## Stored data entries
....................
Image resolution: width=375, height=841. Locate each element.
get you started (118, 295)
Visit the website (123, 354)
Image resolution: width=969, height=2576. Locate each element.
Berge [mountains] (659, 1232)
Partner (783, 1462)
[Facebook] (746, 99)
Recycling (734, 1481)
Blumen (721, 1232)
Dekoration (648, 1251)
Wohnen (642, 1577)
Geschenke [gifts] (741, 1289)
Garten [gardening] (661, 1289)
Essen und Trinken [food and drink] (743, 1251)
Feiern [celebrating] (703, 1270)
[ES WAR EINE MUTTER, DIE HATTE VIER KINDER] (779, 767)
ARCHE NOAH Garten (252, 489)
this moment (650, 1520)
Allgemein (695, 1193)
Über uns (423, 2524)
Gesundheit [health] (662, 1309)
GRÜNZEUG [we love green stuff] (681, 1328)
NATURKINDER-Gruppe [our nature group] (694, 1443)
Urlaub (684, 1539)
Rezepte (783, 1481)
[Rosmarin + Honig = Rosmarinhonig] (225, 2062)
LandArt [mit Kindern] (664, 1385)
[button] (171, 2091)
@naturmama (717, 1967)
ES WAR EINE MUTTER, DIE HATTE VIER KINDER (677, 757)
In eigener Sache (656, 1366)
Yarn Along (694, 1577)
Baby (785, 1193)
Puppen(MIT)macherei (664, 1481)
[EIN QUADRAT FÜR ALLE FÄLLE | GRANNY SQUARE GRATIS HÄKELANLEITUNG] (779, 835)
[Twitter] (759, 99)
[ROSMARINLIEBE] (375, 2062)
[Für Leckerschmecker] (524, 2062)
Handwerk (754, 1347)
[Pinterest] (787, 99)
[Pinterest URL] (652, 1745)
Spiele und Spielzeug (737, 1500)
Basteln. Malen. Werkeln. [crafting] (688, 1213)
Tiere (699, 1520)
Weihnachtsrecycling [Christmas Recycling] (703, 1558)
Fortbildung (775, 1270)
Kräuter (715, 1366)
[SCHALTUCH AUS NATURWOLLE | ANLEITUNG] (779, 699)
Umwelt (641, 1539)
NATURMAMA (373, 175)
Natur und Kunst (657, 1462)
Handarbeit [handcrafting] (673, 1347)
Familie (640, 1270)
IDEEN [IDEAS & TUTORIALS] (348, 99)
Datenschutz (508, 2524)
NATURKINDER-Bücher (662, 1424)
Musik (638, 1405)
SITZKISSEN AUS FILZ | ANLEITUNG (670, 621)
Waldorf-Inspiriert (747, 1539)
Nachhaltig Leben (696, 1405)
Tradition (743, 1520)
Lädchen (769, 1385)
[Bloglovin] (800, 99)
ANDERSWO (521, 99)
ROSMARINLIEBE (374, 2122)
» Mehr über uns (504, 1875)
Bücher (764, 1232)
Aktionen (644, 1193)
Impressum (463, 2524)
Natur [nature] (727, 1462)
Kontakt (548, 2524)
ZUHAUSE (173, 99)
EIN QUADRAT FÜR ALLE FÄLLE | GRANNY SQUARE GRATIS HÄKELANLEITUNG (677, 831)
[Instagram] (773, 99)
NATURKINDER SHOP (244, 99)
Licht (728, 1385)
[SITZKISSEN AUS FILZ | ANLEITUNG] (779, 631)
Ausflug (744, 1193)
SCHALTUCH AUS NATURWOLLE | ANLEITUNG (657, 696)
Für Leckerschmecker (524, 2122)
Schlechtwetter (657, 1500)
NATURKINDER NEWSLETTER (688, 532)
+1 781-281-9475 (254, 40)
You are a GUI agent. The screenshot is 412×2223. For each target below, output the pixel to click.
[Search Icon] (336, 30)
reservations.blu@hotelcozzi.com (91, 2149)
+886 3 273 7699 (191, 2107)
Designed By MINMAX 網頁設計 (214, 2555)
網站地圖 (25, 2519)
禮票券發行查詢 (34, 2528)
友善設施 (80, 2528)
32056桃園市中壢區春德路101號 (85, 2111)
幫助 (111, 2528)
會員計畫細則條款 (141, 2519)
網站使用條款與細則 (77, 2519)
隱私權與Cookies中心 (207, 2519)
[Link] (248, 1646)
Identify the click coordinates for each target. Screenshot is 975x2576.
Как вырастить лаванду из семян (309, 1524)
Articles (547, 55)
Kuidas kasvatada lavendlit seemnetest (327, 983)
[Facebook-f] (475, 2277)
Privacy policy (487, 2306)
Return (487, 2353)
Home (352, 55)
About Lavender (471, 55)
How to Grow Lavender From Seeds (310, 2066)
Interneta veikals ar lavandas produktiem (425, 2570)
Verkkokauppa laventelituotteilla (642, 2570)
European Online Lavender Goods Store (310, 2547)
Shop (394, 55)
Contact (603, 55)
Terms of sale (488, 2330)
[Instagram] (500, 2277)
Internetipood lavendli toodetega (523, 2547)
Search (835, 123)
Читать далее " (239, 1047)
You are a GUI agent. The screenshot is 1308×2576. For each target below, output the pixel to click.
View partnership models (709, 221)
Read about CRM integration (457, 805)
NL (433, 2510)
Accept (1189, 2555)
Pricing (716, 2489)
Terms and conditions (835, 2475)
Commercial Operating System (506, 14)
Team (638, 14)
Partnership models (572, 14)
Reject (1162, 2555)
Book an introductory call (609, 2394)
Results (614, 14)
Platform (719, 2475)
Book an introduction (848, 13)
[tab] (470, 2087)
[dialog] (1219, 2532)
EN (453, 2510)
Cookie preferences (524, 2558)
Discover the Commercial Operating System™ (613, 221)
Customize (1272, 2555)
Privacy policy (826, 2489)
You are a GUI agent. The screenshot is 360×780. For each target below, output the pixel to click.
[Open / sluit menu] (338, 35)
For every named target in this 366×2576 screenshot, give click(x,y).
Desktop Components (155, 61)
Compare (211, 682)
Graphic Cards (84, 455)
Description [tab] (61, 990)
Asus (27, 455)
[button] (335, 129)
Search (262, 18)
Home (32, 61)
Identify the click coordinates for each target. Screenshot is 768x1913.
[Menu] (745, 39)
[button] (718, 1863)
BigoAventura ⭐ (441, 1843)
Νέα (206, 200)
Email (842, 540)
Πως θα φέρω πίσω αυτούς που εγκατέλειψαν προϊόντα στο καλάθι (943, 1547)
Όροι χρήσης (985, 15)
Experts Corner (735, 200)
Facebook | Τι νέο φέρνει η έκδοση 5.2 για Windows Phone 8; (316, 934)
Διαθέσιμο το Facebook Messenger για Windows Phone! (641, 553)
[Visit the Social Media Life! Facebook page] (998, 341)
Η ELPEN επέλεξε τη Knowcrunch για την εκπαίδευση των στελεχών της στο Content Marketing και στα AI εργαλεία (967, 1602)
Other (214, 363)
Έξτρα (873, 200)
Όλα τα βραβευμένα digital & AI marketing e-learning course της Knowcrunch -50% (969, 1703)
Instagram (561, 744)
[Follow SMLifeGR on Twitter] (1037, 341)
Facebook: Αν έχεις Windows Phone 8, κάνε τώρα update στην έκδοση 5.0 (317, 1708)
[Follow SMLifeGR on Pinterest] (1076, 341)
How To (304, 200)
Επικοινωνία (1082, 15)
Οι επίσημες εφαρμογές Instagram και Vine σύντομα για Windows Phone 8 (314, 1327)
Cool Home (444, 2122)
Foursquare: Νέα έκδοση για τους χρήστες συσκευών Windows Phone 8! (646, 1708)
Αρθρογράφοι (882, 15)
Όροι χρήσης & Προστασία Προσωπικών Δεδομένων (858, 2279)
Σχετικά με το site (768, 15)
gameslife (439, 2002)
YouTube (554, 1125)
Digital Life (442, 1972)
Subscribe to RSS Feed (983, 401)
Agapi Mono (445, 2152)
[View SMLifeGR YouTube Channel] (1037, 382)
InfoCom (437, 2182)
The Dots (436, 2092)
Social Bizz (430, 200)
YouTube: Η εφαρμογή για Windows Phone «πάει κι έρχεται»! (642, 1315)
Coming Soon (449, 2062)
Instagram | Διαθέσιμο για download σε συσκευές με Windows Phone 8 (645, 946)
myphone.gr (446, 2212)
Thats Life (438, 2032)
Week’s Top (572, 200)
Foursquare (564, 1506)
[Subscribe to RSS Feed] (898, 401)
....................
## Work required
Please transcribe only the lines in the records above running from the line that has "Für Leckerschmecker (524, 2122)" through the line that has "Search (835, 123)", both included, exactly as they appear.

## Written reply
Für Leckerschmecker (524, 2122)
Schlechtwetter (657, 1500)
NATURKINDER NEWSLETTER (688, 532)
+1 781-281-9475 (254, 40)
You are a GUI agent. The screenshot is 412×2223. For each target below, output the pixel to click.
[Search Icon] (336, 30)
reservations.blu@hotelcozzi.com (91, 2149)
+886 3 273 7699 (191, 2107)
Designed By MINMAX 網頁設計 (214, 2555)
網站地圖 (25, 2519)
禮票券發行查詢 (34, 2528)
友善設施 (80, 2528)
32056桃園市中壢區春德路101號 (85, 2111)
幫助 (111, 2528)
會員計畫細則條款 (141, 2519)
網站使用條款與細則 (77, 2519)
隱私權與Cookies中心 (207, 2519)
[Link] (248, 1646)
Identify the click coordinates for each target. Screenshot is 975x2576.
Как вырастить лаванду из семян (309, 1524)
Articles (547, 55)
Kuidas kasvatada lavendlit seemnetest (327, 983)
[Facebook-f] (475, 2277)
Privacy policy (487, 2306)
Return (487, 2353)
Home (352, 55)
About Lavender (471, 55)
How to Grow Lavender From Seeds (310, 2066)
Interneta veikals ar lavandas produktiem (425, 2570)
Verkkokauppa laventelituotteilla (642, 2570)
European Online Lavender Goods Store (310, 2547)
Shop (394, 55)
Contact (603, 55)
Terms of sale (488, 2330)
[Instagram] (500, 2277)
Internetipood lavendli toodetega (523, 2547)
Search (835, 123)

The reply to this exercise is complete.